聡明なエニシダがローリエの薬を一人で作ったというのも、伯爵の他人のものを奪ってその地位についたというのも納得できた。


「そのお陰で私たちは助かりました。伯爵がローリエを販売し、その利益が莫大だとわかるや否、私たちは人として普通の生活ができるようになりました。彼女は私たちにとって恩人なんです」


そこまで言うとゲイルは息を吐き、真っ直ぐイフェイオンを見た。


平民が貴族を見ることは不敬だとして、殴られても文句は言えない。


相手が「戦神」として恐れられるほど強いイフェイオンなら、一発殴られただけでも死ぬかもしれない。

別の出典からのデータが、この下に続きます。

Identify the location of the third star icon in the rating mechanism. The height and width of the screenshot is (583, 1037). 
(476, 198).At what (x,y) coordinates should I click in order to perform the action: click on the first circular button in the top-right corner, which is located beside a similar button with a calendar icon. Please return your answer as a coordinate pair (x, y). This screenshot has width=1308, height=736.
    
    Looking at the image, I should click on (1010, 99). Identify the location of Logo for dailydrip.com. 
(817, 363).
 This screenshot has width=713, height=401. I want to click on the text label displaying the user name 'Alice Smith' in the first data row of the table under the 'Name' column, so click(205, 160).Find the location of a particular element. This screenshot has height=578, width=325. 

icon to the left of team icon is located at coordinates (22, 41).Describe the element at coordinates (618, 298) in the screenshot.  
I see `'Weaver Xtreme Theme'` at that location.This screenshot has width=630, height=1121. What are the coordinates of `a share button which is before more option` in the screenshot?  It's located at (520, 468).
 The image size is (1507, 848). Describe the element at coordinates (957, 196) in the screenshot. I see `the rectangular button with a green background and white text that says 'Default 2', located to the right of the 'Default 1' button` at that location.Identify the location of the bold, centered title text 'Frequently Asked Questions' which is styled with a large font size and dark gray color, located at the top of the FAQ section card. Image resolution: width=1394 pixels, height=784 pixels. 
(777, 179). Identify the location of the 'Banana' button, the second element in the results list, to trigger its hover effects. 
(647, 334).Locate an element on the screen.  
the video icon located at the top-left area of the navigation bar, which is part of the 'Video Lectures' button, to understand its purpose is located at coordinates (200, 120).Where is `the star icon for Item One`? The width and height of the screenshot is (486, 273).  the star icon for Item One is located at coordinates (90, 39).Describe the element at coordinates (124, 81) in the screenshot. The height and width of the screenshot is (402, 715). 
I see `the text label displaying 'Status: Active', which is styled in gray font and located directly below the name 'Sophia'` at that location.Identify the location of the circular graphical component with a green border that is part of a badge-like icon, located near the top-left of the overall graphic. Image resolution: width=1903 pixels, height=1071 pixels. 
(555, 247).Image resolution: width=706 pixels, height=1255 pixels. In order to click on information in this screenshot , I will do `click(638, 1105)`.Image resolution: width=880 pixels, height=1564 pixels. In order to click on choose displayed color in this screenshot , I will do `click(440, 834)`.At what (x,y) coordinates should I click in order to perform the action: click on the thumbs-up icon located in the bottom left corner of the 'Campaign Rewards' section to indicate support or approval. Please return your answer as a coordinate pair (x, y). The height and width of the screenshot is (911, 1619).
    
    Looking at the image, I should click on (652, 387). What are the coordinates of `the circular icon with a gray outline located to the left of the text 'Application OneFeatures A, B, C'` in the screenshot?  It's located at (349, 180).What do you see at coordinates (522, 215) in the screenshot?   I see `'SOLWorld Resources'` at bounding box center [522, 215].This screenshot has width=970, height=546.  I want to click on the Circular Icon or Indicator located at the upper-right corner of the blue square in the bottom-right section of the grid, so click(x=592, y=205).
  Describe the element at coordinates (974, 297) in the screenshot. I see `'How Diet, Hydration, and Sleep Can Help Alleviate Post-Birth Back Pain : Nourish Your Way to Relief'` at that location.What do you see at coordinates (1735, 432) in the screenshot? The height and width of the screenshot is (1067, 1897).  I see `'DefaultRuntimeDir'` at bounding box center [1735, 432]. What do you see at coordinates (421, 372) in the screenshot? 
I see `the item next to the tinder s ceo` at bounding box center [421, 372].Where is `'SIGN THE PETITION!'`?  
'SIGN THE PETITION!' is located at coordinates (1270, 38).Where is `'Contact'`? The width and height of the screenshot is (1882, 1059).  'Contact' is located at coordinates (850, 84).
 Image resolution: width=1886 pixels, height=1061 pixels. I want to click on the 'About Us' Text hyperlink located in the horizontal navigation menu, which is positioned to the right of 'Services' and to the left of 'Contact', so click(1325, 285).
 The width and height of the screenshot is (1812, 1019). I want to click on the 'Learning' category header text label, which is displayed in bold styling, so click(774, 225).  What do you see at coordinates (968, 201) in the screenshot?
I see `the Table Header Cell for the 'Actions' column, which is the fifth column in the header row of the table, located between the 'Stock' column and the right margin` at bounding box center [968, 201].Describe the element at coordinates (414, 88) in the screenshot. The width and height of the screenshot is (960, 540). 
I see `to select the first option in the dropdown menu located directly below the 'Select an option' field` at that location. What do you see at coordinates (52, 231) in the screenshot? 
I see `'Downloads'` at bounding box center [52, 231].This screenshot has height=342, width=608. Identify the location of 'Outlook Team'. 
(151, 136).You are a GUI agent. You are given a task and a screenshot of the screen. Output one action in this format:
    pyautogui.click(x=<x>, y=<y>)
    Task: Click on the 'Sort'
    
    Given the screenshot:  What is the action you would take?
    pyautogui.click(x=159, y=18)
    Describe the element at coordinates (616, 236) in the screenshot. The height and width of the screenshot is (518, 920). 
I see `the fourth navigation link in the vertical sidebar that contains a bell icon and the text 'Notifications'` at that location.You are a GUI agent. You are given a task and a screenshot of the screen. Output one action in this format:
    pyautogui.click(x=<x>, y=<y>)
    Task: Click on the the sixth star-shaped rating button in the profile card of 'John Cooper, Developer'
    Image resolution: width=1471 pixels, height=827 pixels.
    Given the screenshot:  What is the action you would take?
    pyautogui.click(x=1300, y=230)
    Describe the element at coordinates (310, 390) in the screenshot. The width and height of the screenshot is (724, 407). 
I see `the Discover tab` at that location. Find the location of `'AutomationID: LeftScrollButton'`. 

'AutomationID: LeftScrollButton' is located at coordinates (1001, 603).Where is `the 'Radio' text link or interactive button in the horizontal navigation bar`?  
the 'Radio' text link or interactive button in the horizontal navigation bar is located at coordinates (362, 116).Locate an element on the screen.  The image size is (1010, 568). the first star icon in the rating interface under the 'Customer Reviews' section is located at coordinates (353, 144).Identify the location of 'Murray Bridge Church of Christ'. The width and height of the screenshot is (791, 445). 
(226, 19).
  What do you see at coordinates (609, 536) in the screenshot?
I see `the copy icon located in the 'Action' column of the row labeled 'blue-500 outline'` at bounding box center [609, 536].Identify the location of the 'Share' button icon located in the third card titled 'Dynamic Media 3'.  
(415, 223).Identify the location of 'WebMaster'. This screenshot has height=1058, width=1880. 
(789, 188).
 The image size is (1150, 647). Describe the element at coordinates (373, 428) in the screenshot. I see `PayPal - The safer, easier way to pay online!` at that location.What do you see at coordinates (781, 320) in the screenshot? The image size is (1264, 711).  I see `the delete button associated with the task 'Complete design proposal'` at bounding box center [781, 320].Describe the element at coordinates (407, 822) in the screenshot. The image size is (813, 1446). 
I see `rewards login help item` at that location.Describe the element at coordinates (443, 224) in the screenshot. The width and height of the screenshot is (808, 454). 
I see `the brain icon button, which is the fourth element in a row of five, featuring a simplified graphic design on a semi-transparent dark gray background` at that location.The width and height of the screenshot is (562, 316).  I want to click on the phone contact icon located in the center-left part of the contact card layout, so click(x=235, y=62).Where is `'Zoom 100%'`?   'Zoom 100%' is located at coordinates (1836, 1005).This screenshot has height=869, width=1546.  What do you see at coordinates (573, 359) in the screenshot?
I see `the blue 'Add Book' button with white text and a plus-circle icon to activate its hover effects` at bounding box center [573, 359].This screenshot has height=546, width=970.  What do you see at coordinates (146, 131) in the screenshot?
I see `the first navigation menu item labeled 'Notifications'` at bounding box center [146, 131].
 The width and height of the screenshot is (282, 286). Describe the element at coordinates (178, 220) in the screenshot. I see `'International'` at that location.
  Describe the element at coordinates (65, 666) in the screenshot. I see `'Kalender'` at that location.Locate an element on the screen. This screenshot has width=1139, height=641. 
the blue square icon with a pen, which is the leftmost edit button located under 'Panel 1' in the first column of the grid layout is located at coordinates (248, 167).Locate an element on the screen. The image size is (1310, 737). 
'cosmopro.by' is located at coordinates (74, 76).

例え、そうだとしてもゲイルは彼の目を見ながら尋ねたかった。


「私たちはエニシダ様を助けたいと思っていましたが、誰も助けることはできませんでした。せめて、できたことは伯爵の劣等感を少しでも満たし、エニシダ様に危害を加えないようにすることでした。それが、恩人であるエニシダ様を否定する最低な方法だとしてもです」


それしか力のない自分たちにはできることがなかった、と辛そうな表情でゲイルは言った。


ギルバートはその方法が何か聞かなくてもわかった。


伯爵の功績とゲイルの話しを聞いていれば簡単に推測できた。


エニシダ嬢を守るためとはいえ、ローリエの薬をくれたと嘘を吐く伯爵に感謝をしているようにみせたのだろう。


彼らにとっても苦渋の決断だったはずだ。


「だからこそ、私たちは決めていたのです。もし、エニシダ様の力になれることならなんでもする、と」


その言葉を聞いて、ギルバートはようやく彼が何故ローリエの話しをしたのかがわかった。


彼はこの話をすることで意思表示をしたのだ。


例え何をされたとしても、エニシダ嬢が望まないことは何も話さないと。